---------- Document section

Math, asked by yashsutar2006, 5 months ago


2. Construct an angle of 45° at the initial point of a given ray and justify the construction​

Answers

Answered by Anonymous
3

Step-by-step explanation:

1. First, draw a ray OA with intial point O.

2.Taking O as a centre and some radius, draw an arc of a circle, which intersects OA, at a point B.

3.Taking B as centre and with the same radius as before, draw an arc intersecting the previous drawn arc, at a point C.

4.Taking C as centre and with the same radius as before, draw an arc intersecting the arc drawn in step 2, say at D.

5.Draw the ray OE passing through C. Then ∠EOA = 60∘ .

6.Draw the ray OF passing through D. Then ∠ FOE = 60∘ .

7. Next, taking C and D as centres and with radius more than ½ CD, draw arcs to intersect each other, at G.

8. Draw the ray OG, which is the bisector of the angle FOE, i.e., ∠FOG = ∠EOG = 1/2 ∠FOE = 1/2 (60∘ ) = 30∘ .

Thus, ∠GOA = ∠GOE + ∠ EOA = 30∘ + 60∘ = 90∘.

9.Now taking O as centre and any radius more than OB, draw an arc to intersect the rays OA and OG, at H and I.

--------------------
---------- Dataset extract

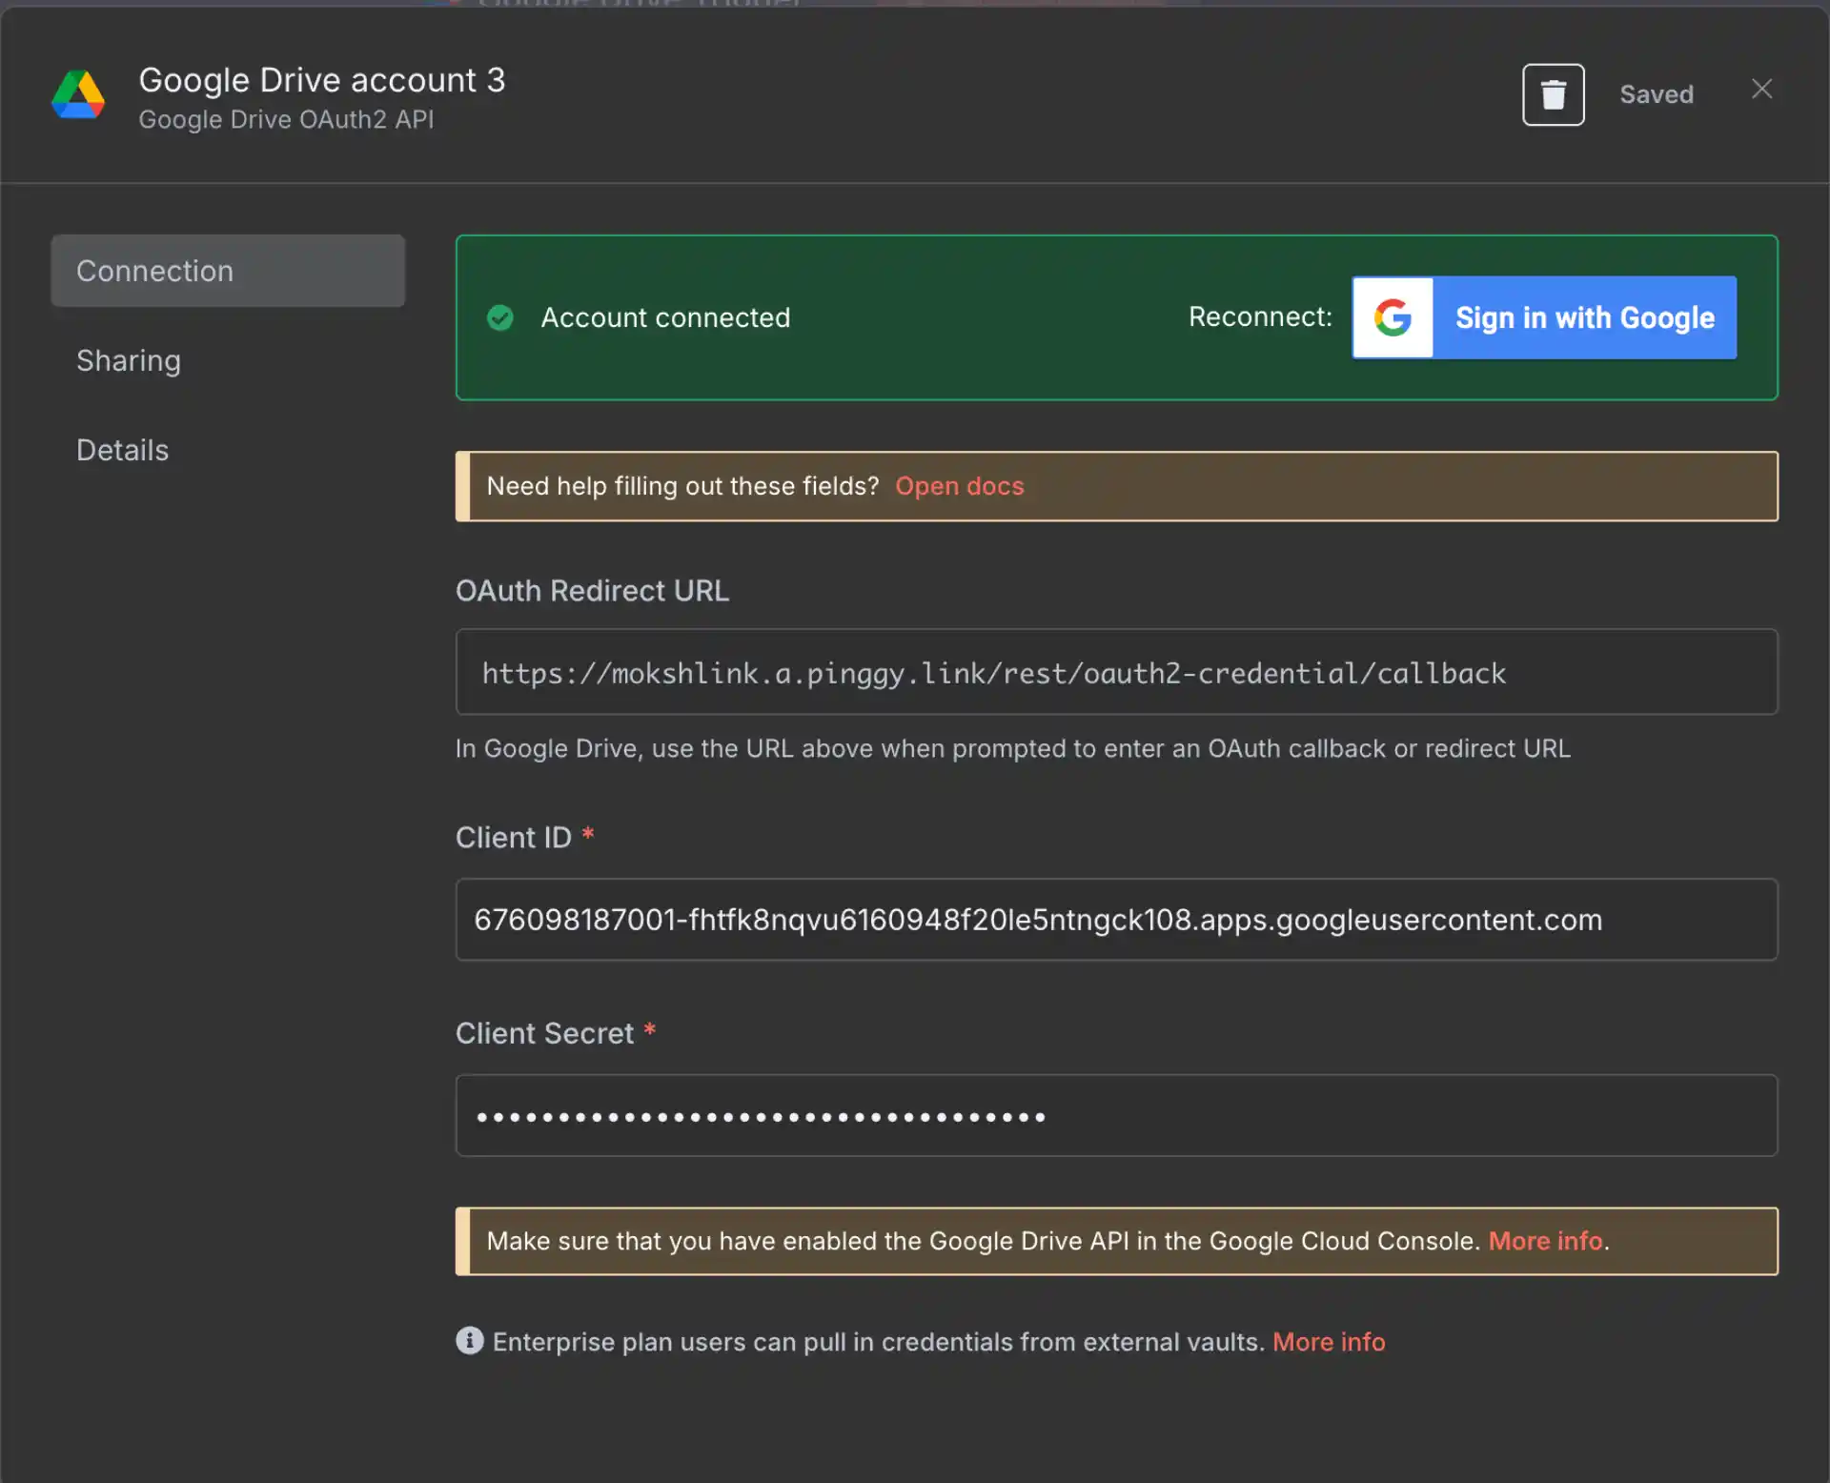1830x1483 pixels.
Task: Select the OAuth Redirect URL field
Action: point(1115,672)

--------------------

Written task 1
In the 45° angle construction, rewrite the part that opens with the words containing "2.Taking O as" and closes with "other, at G.", using "keeping the radius unchanged" in place of "with the same radius as before".
Written task 2
Answer these questions about the 45° angle construction:
(a) What ray is drawn first, and what is its initial point?
(b) What measure is given for ∠EOA once ray OE is drawn?
(c) In step 9, what radius is the arc centered at O drawn with?

Task output 1
2.Taking O as a centre and some radius, draw an arc of a circle, which intersects OA, at a point B.

3.Taking B as centre and keeping the radius unchanged, draw an arc intersecting the previous drawn arc, at a point C.

4.Taking C as centre and keeping the radius unchanged, draw an arc intersecting the arc drawn in step 2, say at D.

5.Draw the ray OE passing through C. Then ∠EOA = 60∘ .

6.Draw the ray OF passing through D. Then ∠ FOE = 60∘ .

7. Next, taking C and D as centres and with radius more than ½ CD, draw arcs to intersect each other, at G.

Task output 2
(a) Ray OA, with initial point O.
(b) 60°.
(c) Any radius more than OB.